>>>>>
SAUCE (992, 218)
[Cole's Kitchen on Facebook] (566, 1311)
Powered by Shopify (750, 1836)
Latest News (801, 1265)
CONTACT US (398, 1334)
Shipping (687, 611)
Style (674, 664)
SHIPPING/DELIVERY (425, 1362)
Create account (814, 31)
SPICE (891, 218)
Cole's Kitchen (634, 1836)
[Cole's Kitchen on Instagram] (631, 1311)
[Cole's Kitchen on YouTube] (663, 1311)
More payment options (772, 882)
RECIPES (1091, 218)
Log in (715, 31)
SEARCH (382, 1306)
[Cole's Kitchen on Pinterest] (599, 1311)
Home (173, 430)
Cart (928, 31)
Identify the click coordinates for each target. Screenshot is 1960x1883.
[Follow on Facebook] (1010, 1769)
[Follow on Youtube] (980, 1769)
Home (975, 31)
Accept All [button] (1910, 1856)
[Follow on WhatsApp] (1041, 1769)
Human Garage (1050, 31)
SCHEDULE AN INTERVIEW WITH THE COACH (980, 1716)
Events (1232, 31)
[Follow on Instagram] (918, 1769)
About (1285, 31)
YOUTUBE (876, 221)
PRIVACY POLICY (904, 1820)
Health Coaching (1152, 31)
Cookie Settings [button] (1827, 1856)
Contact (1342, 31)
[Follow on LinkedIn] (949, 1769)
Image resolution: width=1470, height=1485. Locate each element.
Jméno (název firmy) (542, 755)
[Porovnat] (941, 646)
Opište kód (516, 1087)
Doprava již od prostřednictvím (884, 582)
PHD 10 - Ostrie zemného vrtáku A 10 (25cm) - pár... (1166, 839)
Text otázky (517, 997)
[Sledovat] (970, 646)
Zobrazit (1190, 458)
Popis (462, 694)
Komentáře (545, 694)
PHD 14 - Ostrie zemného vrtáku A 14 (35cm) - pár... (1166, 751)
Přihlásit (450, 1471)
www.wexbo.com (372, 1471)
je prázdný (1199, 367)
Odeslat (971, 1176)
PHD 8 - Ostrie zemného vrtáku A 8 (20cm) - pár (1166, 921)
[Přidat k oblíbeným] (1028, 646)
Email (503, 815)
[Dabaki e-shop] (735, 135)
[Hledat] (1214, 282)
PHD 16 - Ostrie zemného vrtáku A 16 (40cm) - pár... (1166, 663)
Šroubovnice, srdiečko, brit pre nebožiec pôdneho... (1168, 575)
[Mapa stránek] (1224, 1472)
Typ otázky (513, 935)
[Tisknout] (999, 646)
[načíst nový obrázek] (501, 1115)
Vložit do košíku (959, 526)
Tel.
<<<<<
[Task instructions] Retype only the stretch of lines above starting at the one with "[Cole's Kitchen on Instagram] (631, 1311)" and stopping at the one with "PHD 16 - Ostrie", exactly as written, with both kept.

[Answer space]
[Cole's Kitchen on Instagram] (631, 1311)
[Cole's Kitchen on YouTube] (663, 1311)
More payment options (772, 882)
RECIPES (1091, 218)
Log in (715, 31)
SEARCH (382, 1306)
[Cole's Kitchen on Pinterest] (599, 1311)
Home (173, 430)
Cart (928, 31)
Identify the click coordinates for each target. Screenshot is 1960x1883.
[Follow on Facebook] (1010, 1769)
[Follow on Youtube] (980, 1769)
Home (975, 31)
Accept All [button] (1910, 1856)
[Follow on WhatsApp] (1041, 1769)
Human Garage (1050, 31)
SCHEDULE AN INTERVIEW WITH THE COACH (980, 1716)
Events (1232, 31)
[Follow on Instagram] (918, 1769)
About (1285, 31)
YOUTUBE (876, 221)
PRIVACY POLICY (904, 1820)
Health Coaching (1152, 31)
Cookie Settings [button] (1827, 1856)
Contact (1342, 31)
[Follow on LinkedIn] (949, 1769)
Image resolution: width=1470, height=1485. Locate each element.
Jméno (název firmy) (542, 755)
[Porovnat] (941, 646)
Opište kód (516, 1087)
Doprava již od prostřednictvím (884, 582)
PHD 10 - Ostrie zemného vrtáku A 10 (25cm) - pár... (1166, 839)
Text otázky (517, 997)
[Sledovat] (970, 646)
Zobrazit (1190, 458)
Popis (462, 694)
Komentáře (545, 694)
PHD 14 - Ostrie zemného vrtáku A 14 (35cm) - pár... (1166, 751)
Přihlásit (450, 1471)
www.wexbo.com (372, 1471)
je prázdný (1199, 367)
Odeslat (971, 1176)
PHD 8 - Ostrie zemného vrtáku A 8 (20cm) - pár (1166, 921)
[Přidat k oblíbeným] (1028, 646)
Email (503, 815)
[Dabaki e-shop] (735, 135)
[Hledat] (1214, 282)
PHD 16 - Ostrie zemného vrtáku A 16 (40cm) - pár... (1166, 663)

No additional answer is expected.